Encore une fois, alors que son responsable de la communication est suspecté d’avoir rencardé plusieurs journalistes pendant la crise Covid – 38 séances du Conseil fédéral sur 50 ont fuité dans la presse – le président est globalement épargné par le constat de la Commission de gestion parlementaire chargée d’enquêter sur l’affaire.


«Il s’est montré naïf, léger»; «Il n’a pas fait le nécessaire pour empêcher les fuites»; «Rien n’implique directement le Conseiller fédéral»; «Il n’a pas menti à ses collègues»… C’est le genre de constat que l’on peut lire dans la presse, depuis vendredi, jour de l’annonce des conclusions.


La palme de l'autruche revient à l'un des correspondants au Palais fédéral pour Le Temps, qui agite le drapeau du «circulez, y a rien à voir!» comme nul autre:



Selon le président du groupe de travail parlementaire, Alain Berset était au courant des contacts réguliers entre son chef de la communication et le patron de Ringier, mais on ne sait pas s’il avait connaissance du contenu de ces échanges. Parce que nous sommes des lapins de six semaines.


Dans sa newsletter mensuelle, le site Loitransparence.ch écrit samedi matin: «Dans l’affaire des e-mails du conseiller fédéral Alain Berset, la Commission de gestion du Conseil des Etats (CdG-E) a mis le doigt sur des lacunes dans le traitement des documents officiels. (…)

Après avoir appris que des e-mails importants avaient été effacés au sein du Département de l’intérieur (DFI) d’Alain Berset, la CdG-E a enquêté sur le cas. Le rapport évoque des lacunes flagrantes dans le classement et l’archivage des documents de l'administration fédérale. Par exemple, le délai de conservation des données électroniques serait trop court. Il ressort également que le DFI a refusé de fournir des documents au préposé fédéral dans le cadre d'une procédure de médiation: il s’agit d’une violation claire de l’obligation de collaborer. Une situation «insatisfaisante» pour la commission.»


Parce que oui, dans le cadre d’une enquête parlementaire, on décide de ce qu’on a envie de dire ou pas.
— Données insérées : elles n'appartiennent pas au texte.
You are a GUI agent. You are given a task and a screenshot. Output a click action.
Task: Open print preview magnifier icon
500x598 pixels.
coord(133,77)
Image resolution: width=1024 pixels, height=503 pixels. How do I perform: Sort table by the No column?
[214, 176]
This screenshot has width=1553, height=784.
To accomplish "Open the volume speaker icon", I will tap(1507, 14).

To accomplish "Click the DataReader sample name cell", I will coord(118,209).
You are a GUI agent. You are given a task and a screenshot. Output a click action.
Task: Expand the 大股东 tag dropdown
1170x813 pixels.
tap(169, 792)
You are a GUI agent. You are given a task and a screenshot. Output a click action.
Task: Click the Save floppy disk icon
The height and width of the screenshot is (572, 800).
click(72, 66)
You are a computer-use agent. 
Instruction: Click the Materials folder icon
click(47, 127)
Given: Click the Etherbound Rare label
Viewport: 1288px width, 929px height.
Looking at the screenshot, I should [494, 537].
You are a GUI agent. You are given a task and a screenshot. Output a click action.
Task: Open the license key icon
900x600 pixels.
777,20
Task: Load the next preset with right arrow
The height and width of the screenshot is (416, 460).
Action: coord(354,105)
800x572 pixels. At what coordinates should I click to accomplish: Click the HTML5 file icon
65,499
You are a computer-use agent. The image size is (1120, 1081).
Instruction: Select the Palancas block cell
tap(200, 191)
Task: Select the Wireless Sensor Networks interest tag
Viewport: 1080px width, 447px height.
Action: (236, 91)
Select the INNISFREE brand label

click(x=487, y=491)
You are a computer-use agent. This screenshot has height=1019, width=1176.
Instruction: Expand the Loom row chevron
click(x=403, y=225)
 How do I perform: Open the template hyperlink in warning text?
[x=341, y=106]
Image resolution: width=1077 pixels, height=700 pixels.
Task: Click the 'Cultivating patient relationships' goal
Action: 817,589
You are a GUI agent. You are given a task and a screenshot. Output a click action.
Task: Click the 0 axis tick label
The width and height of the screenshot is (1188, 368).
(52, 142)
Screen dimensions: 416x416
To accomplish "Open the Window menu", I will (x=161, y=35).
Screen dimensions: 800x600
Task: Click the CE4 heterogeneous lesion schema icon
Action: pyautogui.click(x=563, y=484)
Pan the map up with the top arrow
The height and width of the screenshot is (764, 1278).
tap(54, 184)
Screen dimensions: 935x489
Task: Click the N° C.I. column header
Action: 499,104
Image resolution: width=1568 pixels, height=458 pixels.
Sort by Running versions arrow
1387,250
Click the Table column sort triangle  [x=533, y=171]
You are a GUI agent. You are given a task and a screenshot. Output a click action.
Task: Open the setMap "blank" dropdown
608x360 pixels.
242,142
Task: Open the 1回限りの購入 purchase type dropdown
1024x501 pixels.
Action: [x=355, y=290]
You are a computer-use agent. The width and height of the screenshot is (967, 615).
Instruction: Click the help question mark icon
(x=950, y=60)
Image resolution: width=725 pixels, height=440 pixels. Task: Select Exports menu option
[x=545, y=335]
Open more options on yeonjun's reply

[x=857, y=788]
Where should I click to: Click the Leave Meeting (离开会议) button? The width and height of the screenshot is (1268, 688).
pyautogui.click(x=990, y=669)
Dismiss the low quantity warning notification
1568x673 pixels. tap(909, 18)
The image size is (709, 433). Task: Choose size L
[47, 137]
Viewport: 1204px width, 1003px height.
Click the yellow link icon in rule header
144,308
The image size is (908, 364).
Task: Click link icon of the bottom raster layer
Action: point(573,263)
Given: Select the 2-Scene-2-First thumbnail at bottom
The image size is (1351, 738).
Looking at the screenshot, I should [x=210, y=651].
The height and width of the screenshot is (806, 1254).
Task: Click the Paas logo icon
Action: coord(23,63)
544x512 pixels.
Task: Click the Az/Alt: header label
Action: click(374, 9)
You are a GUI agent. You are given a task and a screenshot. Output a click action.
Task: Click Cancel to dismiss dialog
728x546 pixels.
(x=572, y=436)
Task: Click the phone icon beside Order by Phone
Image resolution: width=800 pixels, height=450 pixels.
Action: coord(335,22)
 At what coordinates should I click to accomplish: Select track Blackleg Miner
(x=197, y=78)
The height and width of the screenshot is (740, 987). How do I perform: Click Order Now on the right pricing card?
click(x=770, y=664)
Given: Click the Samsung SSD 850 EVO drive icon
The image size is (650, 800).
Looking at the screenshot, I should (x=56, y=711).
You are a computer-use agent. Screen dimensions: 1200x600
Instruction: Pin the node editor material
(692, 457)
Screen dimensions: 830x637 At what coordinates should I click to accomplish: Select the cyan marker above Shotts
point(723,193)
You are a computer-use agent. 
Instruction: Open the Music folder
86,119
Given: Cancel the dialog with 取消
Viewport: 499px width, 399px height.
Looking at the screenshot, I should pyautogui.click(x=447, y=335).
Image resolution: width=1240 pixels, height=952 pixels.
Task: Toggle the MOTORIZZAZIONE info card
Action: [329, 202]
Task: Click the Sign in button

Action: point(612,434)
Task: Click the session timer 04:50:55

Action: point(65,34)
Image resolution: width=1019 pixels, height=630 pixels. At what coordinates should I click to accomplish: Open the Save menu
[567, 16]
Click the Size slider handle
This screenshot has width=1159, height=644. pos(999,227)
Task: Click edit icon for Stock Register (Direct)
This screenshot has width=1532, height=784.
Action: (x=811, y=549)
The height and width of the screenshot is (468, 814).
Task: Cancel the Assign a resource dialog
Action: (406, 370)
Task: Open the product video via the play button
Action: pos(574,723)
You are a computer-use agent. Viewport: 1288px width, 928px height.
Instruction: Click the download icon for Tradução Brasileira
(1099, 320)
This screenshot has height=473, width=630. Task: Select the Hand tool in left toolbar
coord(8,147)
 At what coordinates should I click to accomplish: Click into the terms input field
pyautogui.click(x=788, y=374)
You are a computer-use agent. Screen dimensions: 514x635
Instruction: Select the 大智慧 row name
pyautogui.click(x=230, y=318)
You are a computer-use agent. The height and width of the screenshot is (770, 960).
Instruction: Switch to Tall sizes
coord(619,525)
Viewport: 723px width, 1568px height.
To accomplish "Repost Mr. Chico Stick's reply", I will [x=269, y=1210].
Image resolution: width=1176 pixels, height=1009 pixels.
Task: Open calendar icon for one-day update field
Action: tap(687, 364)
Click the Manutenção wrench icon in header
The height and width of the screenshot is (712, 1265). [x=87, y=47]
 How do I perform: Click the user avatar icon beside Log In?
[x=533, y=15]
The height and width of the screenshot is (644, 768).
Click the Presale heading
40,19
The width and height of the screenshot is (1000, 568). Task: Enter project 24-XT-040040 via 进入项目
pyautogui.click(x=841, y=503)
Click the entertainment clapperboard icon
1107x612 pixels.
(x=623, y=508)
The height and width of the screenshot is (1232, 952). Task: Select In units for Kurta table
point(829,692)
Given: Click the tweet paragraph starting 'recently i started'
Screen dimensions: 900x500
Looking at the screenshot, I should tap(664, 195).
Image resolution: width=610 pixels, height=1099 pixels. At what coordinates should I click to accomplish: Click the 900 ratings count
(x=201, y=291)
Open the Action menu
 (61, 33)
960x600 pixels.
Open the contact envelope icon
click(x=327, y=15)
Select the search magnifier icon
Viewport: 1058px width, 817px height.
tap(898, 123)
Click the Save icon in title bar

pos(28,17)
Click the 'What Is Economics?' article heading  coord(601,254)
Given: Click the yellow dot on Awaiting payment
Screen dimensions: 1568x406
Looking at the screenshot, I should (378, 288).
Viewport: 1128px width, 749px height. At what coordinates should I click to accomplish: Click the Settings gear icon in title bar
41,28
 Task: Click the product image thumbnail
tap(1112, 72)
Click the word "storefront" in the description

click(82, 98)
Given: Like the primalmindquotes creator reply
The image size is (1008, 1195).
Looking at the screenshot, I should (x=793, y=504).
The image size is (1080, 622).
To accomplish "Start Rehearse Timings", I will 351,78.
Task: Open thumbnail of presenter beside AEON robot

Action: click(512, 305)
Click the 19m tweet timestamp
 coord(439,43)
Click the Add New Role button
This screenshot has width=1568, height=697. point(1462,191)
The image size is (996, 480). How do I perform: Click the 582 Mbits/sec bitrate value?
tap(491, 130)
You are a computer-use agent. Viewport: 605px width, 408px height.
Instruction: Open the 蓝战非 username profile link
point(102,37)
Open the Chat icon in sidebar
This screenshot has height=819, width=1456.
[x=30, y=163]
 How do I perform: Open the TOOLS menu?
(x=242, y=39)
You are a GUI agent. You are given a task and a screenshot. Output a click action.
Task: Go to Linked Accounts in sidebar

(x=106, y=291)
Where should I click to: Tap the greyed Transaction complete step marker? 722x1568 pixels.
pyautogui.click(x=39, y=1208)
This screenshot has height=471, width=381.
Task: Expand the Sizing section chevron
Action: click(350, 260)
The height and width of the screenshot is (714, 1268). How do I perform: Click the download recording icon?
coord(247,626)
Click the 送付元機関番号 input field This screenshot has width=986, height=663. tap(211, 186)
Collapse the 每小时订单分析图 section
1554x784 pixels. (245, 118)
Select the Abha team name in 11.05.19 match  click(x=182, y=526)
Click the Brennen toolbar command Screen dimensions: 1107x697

Et si ces carences problématiques influent sur le résultat, elles sont largement minimisées dans la presse Welche.


Le Blick romand – porté par un rédacteur en chef dont les «standards journalistiques» ne sont pourtant plus à démontrer – s’est contenté de reprendre la dépêche ATS. Habituellement si prompte à étaler au grand jour les scandales d’Etat les plus déterminants pour l’avenir du pays, la rédaction n’a apparemment pas jugé utile d’enquêter sur l’affaire et s’est contentée du minimum syndical dans sa couverture.


Pourtant, le Blick aurait largement profité des fuites de ces informations par le biais de Marc Walder, le patron de Ringier. Ce dernier, qui s’était trahi en révélant avoir donné pour consigne à ses rédactions d’aller dans le sens du gouvernement pendant la crise, a démenti avoir utilisé ces fuites orchestrées pour alimenter le Blick en informations exclusives. Le Monsieur aimerait que l’on croie qu’il aurait gardé tout cela pour son journal intime.


Mais malgré ces éléments, pas d’aveu, pas d’introspection, pas d’enquête interne.

 
 

Rien non plus dans les autres titres concernés par l’enquête, qui auraient également profité de ces fuites. Ils se contentent de relayer l’information, mais n’évoquent pas leur implication dans l’affaire. En tant qu’acteurs de l’événement, ils sont pourtant bien placés pour sortir du scoop. Mais non.


On aurait aimé que les médias qui ont profité de ces fuites nous expliquent comment cela s’était déroulé. Qu’ils acceptent d’admettre les faits et qu’ils nous livrent les coulisses de cette affaire, dont ils sont les principaux acteurs.


Quant à watson, qui s’exprime sous la plume de l’habituellement plus fin Antoine Menusier, on se doute que Berset était au courant de tout, écrit-il dans un billet datant de janvier, mais qu’il y ait eu fuites ou pas, ce n’est pas grave car il fallait conserver l’union nationale en cette période de troubles où les méchants complotistes menaçaient à tout moment de propager l’indocilité dans les rangs.


Voilà où on en est.


Les journalistes sont-ils capables d’enquêter sur leurs propres déviances? A vous de juger.